The douchebag who left the opening night of ‘Alien‘ telling the assembled line for the next show that ”Ash is a Robot“ destroyed the viewing experience of many (if not most) of those who came next. Because they could gauge the actions of the character, as well as understand a technological facet of the world that was meant to be hidden, and (for those with the ability to put pieces together), the entire plot.
This is the most straight-up sociopathic spoiler I know about, but in a world where communal experience is ever-lessening (I go to a great Halloween party every year filled with lovely smart folks, but usually recognize only a couple costumes because our sprawling nerd culture/s are far more vast than I could ever have imagined), being able to destroy something communal and fresh becomes all the more important for the petty and the sad.
It doesn’t matter much if you know ”Rosebud” is a sled, that’s more of a red herring than a deep reveal (and then funnier once you know the Hearst/Davies conjecture). But many other films in my favorite genre (Memory/what makes us human) are badly damaged by spoilers. And as storytelling becomes more plot-driven, spoilers hurt a lot More. Hard to spoil ‘Blade Runner’, but way too easy to spoil its sequel (which I also really liked).
‘The Prestige’ is all about magic, and it uses film editing AS magic. Take away the magic and you remove the first viewing’s surprises, sort of collapse any future viewings into the first one. I looked at many Prestige posters – there are a surprisingly vast number of posters, and many of them directly relate to the deep themes of the film – before deciding to use the photo below:
Marvel (currently the smartest movie-making machine on the planet) spoiled a lot of ‘Thor: Ragnarok’ for many of us by showing a key plot point (or 5) in the trailer. If I hadn’t known the Hulk was present, I would have been as surprised and delighted as Thor himself. And really, you want to show me Thor’s hammer destroyed in the trailer? Wow. OK.

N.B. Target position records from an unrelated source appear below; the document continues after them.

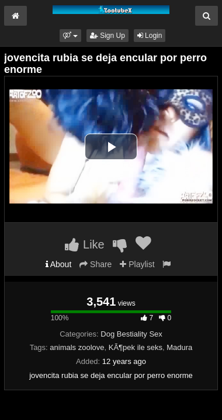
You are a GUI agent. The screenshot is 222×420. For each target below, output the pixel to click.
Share (95, 264)
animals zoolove (77, 347)
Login (149, 36)
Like (84, 244)
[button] (70, 35)
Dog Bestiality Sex (131, 334)
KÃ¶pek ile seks (135, 347)
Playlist (137, 264)
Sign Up (107, 36)
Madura (179, 347)
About (59, 264)
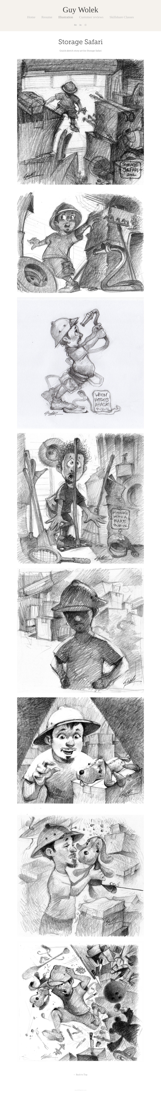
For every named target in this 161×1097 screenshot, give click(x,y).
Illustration (65, 17)
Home (31, 17)
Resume (46, 17)
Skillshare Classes (122, 17)
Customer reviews (91, 17)
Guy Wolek (80, 9)
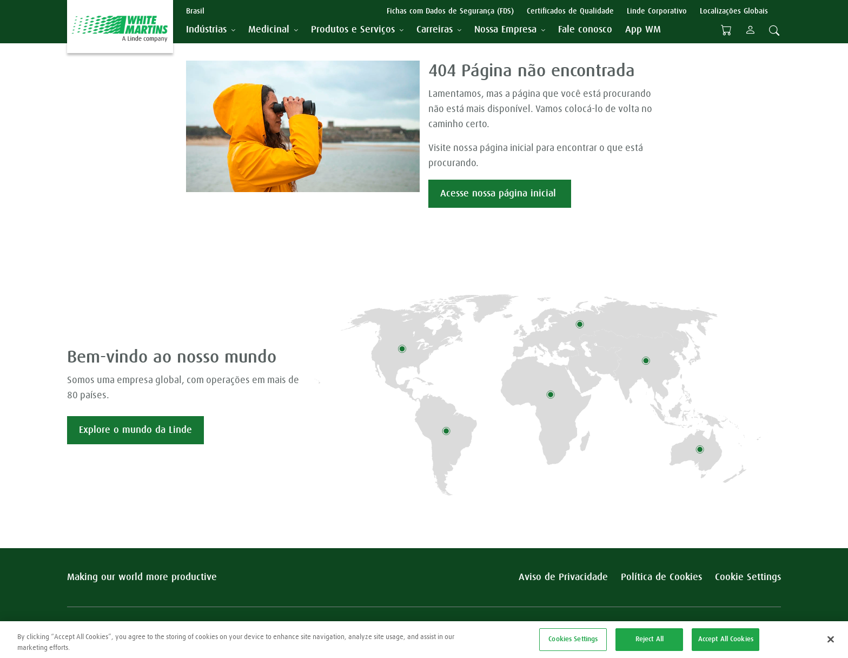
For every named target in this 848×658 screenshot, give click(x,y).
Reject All (649, 644)
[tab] (210, 30)
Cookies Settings (573, 644)
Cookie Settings (748, 577)
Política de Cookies (661, 577)
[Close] (831, 644)
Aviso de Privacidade (563, 577)
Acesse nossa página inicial (499, 194)
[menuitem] (585, 30)
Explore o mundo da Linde (135, 430)
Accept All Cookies (725, 644)
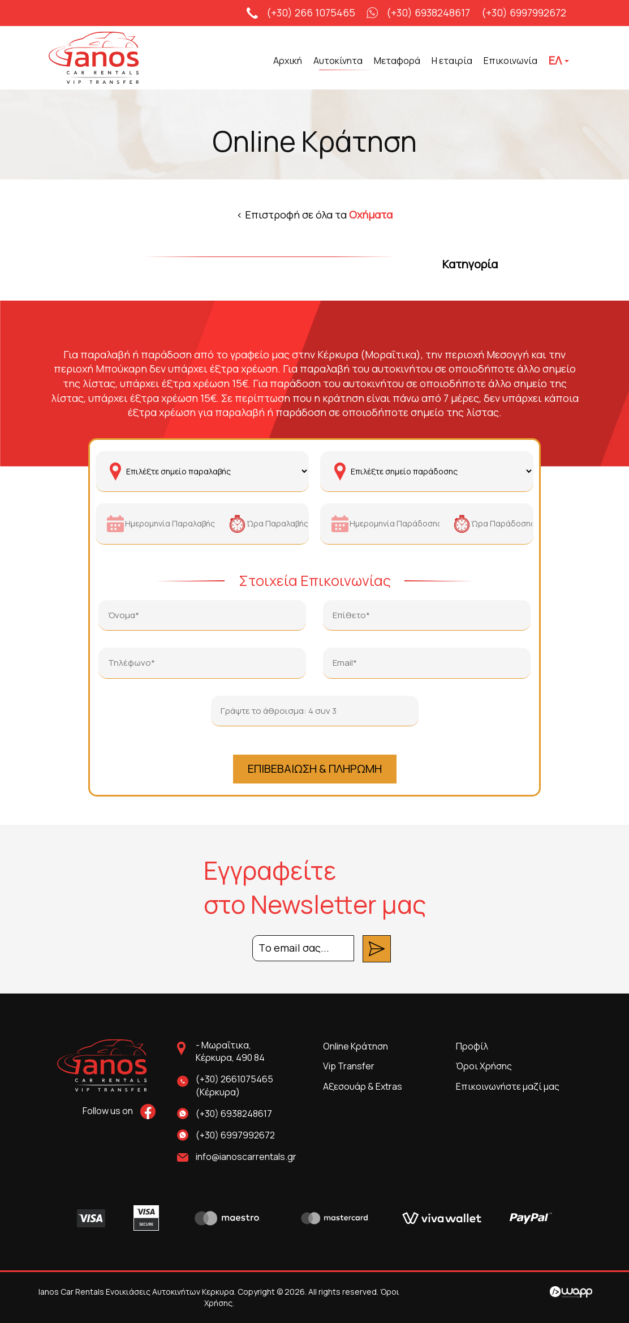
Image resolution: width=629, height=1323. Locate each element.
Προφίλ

I could go on and on, but I’ll end with the ending of ‘The Road Warrior’ – something I find especially beautiful (all the moreso for its unexpectedness). If it had been spoiled, that would have gutted its effect, and for all that many of us don’t like to think of it, film is about emotional power. Spoilers have the ability to lessen and recontextualize the great and the good – diffusing and commodifying. They spoil – thus their name.
To sum up: Spoilers suck. Knowledge is power. Narrative is magic. Context is everything.